▶ _Supplied entries_:
________________________
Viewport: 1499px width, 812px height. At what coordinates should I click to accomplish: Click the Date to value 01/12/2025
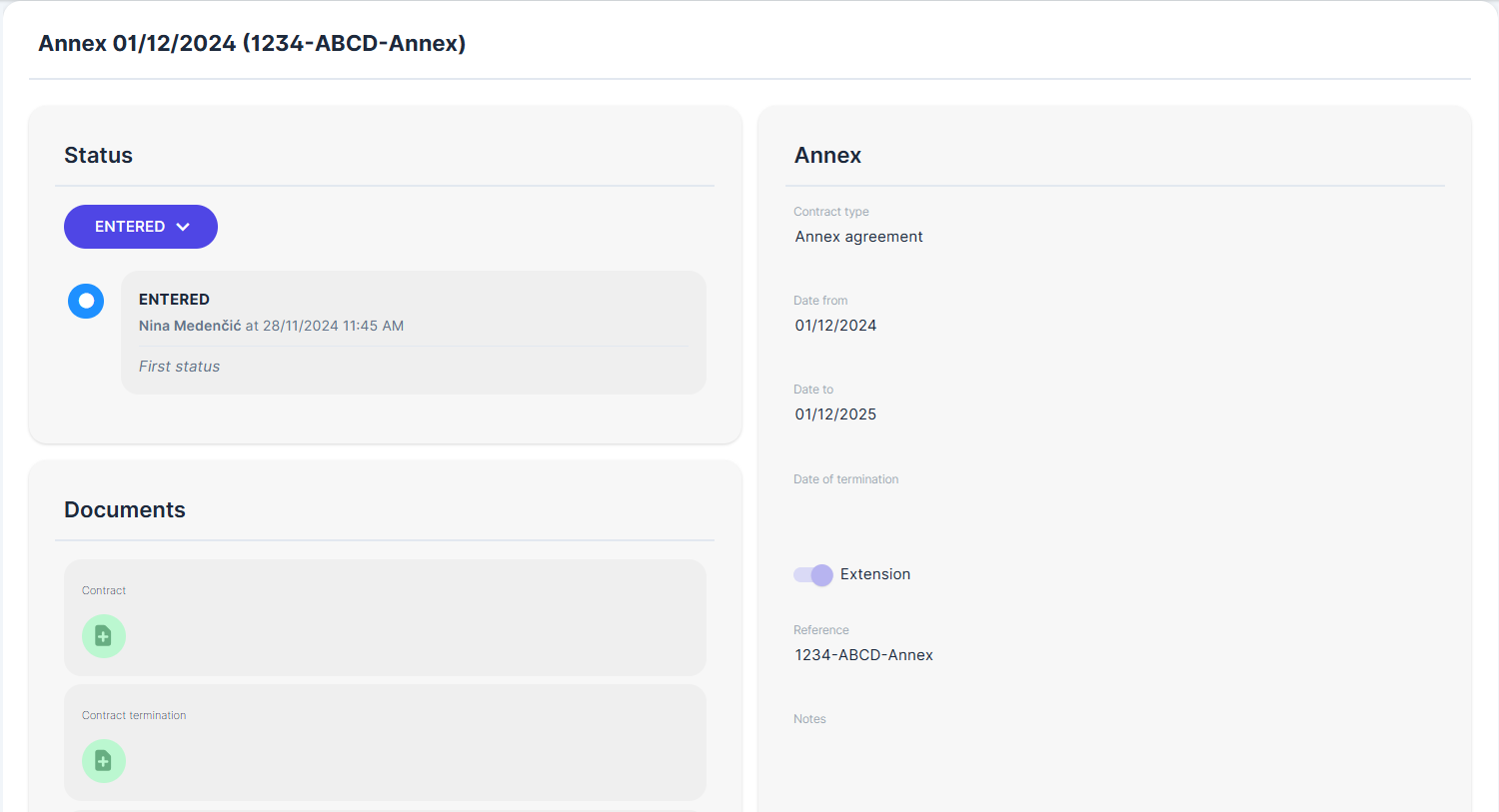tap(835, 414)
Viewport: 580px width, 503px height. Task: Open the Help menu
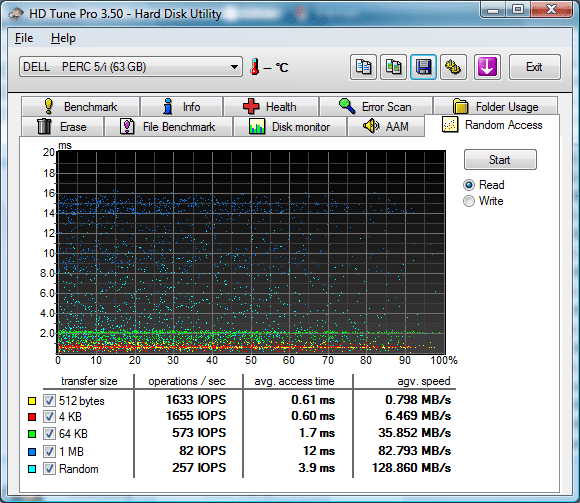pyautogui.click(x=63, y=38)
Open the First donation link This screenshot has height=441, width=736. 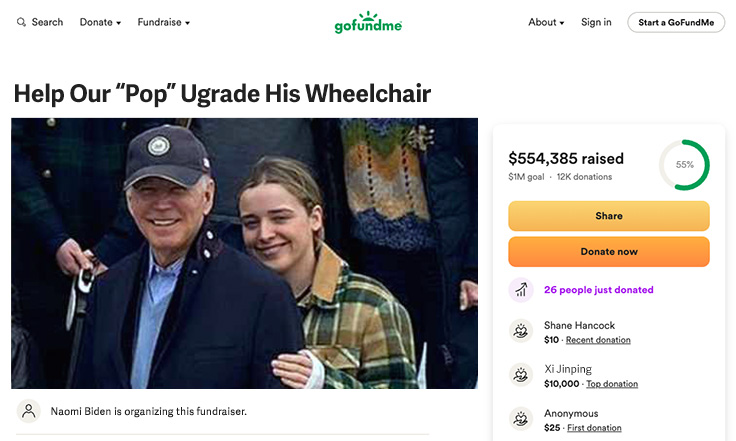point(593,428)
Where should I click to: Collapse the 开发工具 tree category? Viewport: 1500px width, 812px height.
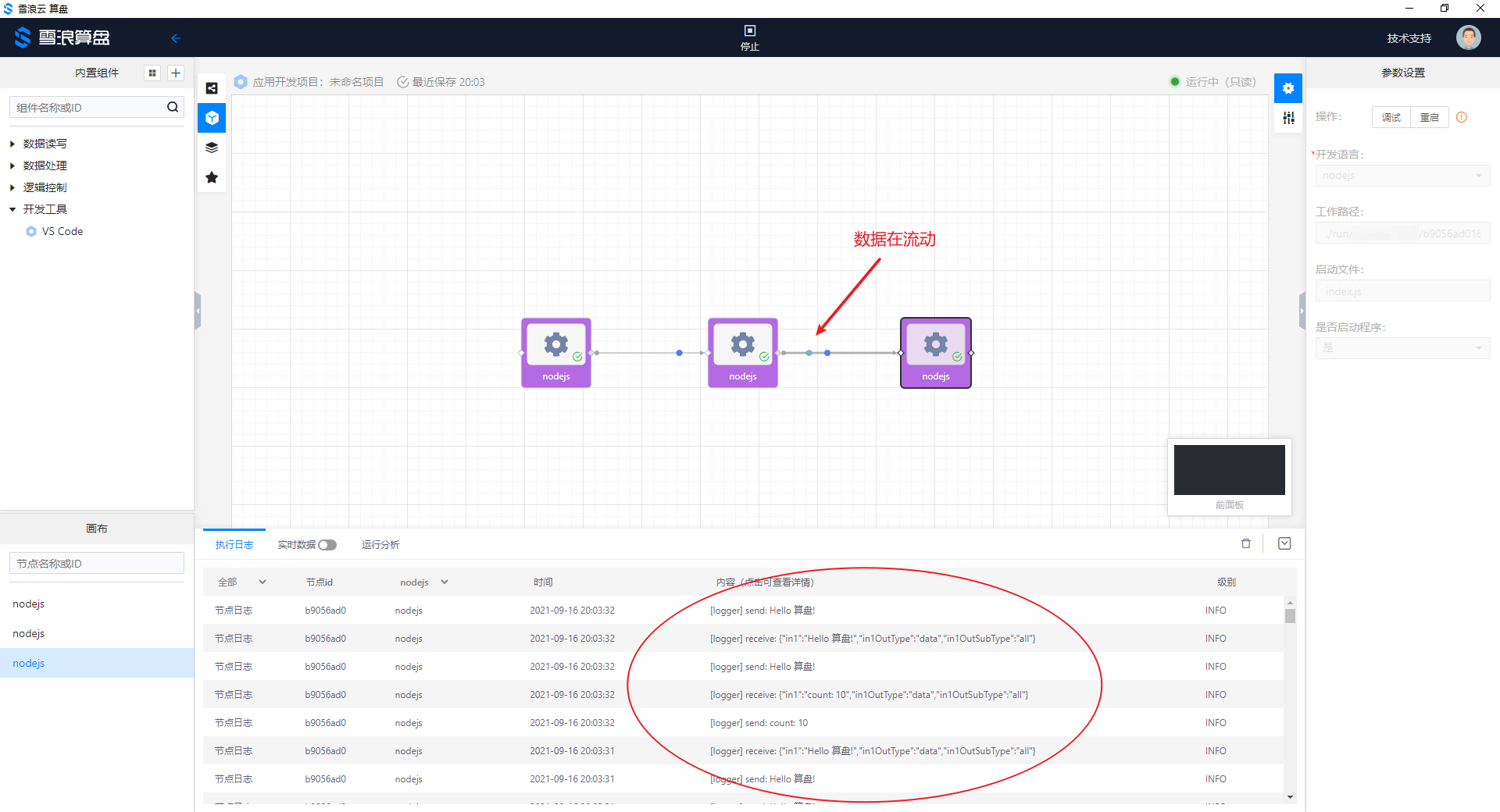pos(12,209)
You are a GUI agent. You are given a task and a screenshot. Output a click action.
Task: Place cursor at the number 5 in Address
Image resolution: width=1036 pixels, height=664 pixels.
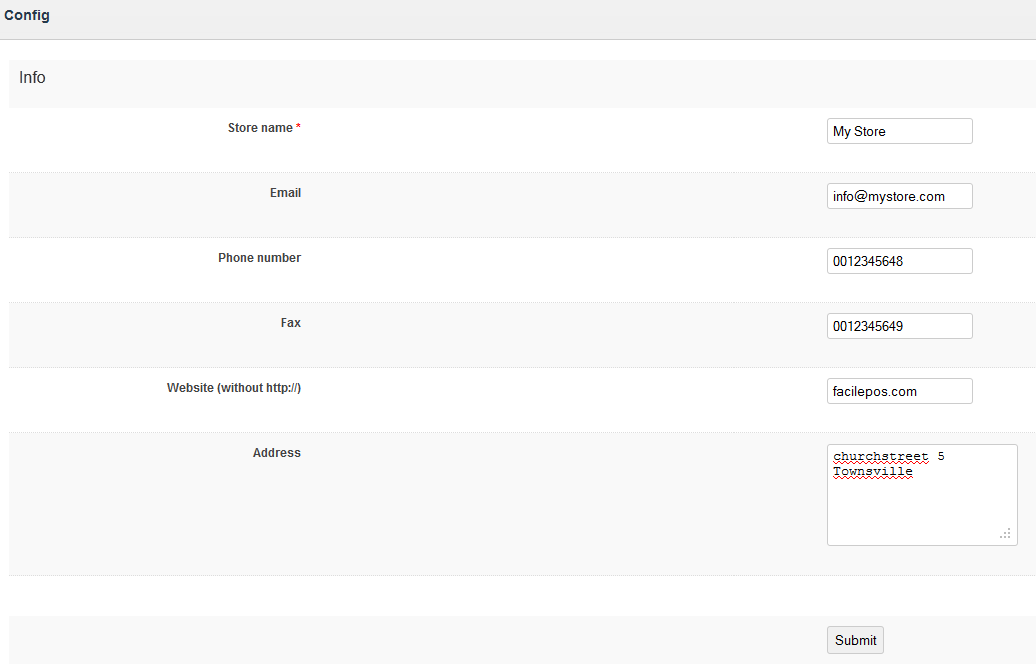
________________________
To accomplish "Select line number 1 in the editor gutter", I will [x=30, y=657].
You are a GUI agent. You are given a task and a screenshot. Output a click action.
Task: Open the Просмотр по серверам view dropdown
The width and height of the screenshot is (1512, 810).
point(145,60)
________________________
Within the material above, only the stretch from the line holding "Where should I" through the line holding "Image resolution: width=1036" is to be restated exactly. Pictures are dropped.

Where should I click to: Collapse the 开发工具 tree category? Viewport: 1500px width, 812px height.
pos(12,209)
You are a GUI agent. You are given a task and a screenshot. Output a click action.
Task: Place cursor at the number 5 in Address
Image resolution: width=1036 pixels, height=664 pixels.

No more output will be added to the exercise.